バックアップの遅延には、データを送信する瞬間に圧縮する「オンザフライ圧縮」が有効な場合がある。ファイルを圧縮してから転送する方法は、バックアップ遅延の改善に役立つことがある。
ただしファイル圧縮がバックアップ遅延を完全に解決するわけではない。ファイルを圧縮するとストレージを節約できるが、データ復元時にCPUやメモリの負荷増大、復元時間の増加といった問題を引き起こす可能性もある。
ファイル圧縮はCPUに負荷がかかる処理だ。バックアップ管理者は、圧縮するデータを選別することでこの問題を軽減できる。一部の動画や画像フォーマットなど、すでに圧縮されているファイルは、バックアップ段階で圧縮する必要はない。こうしたファイルを除外することによってCPUを節約し、ファイルの不要な劣化を防ぐことができる。

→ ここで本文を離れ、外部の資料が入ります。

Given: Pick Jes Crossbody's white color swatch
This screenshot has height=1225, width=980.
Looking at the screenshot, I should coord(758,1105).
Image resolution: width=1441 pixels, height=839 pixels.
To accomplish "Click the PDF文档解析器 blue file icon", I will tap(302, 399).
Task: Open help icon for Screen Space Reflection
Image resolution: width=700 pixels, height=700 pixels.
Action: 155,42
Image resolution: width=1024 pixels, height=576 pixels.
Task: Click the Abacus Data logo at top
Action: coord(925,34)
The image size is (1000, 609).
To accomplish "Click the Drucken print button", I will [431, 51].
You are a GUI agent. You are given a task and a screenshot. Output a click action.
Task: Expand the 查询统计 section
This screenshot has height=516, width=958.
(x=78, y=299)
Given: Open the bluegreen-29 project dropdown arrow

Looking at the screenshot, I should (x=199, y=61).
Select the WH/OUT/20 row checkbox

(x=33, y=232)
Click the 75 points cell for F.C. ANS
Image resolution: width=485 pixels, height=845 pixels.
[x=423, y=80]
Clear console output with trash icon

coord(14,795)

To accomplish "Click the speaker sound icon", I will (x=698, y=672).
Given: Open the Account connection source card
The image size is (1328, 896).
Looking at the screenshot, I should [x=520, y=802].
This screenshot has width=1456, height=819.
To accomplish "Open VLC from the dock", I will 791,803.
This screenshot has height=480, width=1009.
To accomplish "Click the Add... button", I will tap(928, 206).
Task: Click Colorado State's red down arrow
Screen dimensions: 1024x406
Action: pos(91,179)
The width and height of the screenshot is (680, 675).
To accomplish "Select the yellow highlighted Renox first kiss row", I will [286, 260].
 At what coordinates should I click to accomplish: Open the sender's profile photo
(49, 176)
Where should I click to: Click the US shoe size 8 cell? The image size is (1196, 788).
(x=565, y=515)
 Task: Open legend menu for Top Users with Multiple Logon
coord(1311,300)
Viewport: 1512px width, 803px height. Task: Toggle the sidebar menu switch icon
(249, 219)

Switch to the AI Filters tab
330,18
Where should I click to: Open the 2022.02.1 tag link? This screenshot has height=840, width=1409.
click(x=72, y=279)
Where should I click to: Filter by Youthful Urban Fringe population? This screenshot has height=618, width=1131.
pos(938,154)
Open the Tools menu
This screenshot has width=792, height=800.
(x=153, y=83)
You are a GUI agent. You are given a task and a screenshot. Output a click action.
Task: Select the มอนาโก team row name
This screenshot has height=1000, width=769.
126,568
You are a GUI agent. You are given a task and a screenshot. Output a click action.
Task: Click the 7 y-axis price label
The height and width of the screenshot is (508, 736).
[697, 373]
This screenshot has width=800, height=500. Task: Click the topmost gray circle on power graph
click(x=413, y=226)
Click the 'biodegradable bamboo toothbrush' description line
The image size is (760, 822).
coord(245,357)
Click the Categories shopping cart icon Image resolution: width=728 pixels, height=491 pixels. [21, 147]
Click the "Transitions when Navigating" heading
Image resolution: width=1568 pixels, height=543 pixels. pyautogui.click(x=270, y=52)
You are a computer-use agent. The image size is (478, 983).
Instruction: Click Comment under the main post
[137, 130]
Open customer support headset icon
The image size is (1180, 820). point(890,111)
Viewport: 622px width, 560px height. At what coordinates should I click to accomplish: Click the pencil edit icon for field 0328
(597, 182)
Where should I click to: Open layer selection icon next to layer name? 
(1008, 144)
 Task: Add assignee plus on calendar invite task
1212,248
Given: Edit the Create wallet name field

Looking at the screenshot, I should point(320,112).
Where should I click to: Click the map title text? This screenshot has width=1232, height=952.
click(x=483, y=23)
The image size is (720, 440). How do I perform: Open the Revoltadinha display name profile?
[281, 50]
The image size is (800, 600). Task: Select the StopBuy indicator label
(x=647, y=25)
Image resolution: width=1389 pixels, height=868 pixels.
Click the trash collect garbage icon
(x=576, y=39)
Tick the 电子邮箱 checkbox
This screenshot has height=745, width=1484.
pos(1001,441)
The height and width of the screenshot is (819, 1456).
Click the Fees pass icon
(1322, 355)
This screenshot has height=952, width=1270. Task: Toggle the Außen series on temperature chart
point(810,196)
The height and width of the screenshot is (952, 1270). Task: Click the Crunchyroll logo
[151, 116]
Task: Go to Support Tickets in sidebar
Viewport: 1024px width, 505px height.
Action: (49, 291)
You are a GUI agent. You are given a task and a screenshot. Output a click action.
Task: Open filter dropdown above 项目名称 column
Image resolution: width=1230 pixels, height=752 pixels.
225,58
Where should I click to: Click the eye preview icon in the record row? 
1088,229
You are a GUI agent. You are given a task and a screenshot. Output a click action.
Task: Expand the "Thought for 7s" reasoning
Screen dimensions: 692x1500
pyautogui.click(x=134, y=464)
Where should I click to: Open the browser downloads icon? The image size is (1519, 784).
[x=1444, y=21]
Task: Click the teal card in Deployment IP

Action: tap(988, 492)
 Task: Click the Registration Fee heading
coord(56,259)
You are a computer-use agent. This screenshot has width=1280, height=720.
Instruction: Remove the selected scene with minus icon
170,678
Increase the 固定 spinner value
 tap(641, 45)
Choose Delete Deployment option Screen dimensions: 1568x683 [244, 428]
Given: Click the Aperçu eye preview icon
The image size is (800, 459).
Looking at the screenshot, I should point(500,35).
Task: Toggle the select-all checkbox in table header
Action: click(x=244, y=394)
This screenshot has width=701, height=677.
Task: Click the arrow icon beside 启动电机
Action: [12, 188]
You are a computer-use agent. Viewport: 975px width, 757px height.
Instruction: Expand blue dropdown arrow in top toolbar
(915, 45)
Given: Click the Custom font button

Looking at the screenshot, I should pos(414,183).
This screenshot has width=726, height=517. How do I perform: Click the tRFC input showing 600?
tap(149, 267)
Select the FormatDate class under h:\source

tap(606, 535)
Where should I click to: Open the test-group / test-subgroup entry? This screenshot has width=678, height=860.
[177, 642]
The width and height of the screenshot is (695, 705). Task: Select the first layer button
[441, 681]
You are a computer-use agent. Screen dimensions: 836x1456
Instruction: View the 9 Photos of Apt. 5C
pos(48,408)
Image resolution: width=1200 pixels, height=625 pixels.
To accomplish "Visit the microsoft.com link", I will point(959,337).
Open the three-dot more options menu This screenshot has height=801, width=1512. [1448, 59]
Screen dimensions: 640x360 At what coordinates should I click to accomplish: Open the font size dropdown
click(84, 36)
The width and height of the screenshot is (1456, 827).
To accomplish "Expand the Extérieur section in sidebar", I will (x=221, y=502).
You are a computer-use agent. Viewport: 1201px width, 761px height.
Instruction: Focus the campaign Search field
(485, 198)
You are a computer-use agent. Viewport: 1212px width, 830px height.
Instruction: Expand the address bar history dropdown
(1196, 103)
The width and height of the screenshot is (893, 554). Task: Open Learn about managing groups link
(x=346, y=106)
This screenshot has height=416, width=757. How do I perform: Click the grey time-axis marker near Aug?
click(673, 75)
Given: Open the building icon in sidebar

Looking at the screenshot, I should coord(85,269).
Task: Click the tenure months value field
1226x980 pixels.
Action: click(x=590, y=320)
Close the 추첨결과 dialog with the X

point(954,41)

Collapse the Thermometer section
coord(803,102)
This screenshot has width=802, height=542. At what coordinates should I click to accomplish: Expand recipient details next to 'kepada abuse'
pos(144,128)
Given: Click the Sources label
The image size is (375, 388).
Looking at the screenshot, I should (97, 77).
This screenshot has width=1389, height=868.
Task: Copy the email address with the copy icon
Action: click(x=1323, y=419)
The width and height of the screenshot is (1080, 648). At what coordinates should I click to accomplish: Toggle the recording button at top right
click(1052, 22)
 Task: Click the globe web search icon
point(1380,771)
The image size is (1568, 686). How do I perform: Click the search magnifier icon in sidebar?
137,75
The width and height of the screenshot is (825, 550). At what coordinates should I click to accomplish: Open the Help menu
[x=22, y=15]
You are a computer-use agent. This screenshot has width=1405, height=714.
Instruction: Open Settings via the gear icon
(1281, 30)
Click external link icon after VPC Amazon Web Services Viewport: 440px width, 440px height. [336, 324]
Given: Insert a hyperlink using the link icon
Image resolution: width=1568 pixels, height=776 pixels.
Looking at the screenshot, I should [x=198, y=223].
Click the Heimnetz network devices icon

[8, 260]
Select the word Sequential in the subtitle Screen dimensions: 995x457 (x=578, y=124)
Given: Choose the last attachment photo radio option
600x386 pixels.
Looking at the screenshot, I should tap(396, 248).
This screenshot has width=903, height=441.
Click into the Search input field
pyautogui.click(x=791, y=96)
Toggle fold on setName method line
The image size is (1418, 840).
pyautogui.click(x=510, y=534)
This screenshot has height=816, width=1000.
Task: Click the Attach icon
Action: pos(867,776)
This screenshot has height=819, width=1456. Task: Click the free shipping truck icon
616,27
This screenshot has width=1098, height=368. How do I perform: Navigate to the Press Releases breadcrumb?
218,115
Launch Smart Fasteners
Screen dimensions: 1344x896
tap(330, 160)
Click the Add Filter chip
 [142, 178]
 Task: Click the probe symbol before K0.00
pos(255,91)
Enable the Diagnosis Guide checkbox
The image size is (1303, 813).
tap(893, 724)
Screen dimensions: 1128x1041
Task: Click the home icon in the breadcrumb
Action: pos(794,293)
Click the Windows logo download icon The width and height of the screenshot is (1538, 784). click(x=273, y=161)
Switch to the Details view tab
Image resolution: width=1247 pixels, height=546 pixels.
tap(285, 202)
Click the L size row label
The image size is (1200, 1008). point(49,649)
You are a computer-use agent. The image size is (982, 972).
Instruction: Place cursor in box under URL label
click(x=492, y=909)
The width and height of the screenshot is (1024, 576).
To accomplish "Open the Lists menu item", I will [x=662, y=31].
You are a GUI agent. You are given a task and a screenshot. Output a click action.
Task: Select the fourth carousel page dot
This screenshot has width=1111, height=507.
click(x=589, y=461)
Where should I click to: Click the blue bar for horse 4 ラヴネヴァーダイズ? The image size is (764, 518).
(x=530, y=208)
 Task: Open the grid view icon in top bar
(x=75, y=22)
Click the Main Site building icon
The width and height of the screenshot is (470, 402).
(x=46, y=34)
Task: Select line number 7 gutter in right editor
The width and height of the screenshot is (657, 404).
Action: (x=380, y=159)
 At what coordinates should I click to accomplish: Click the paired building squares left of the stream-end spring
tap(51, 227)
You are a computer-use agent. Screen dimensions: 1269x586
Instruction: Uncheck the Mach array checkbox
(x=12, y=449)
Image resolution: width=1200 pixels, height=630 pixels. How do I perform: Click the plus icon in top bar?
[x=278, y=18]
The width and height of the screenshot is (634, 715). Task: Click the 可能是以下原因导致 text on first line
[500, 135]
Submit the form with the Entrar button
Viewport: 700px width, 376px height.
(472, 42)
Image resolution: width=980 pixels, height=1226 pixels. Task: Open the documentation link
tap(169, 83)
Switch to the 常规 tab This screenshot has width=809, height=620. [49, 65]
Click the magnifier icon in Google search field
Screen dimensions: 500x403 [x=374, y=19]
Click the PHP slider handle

使用するバックアップツールの種類によっては、エージェントソフトウェアをバックアップ対象のシステムにインストールする必要がある。バックアップ管理者は、バックアップツールがバックアップから除外するファイル、最大CPU使用率、圧縮に関する設定を理解することで、バックアップに使用するシステムリソースを節約し、バックアップの遅延を防ぐのに役立つ。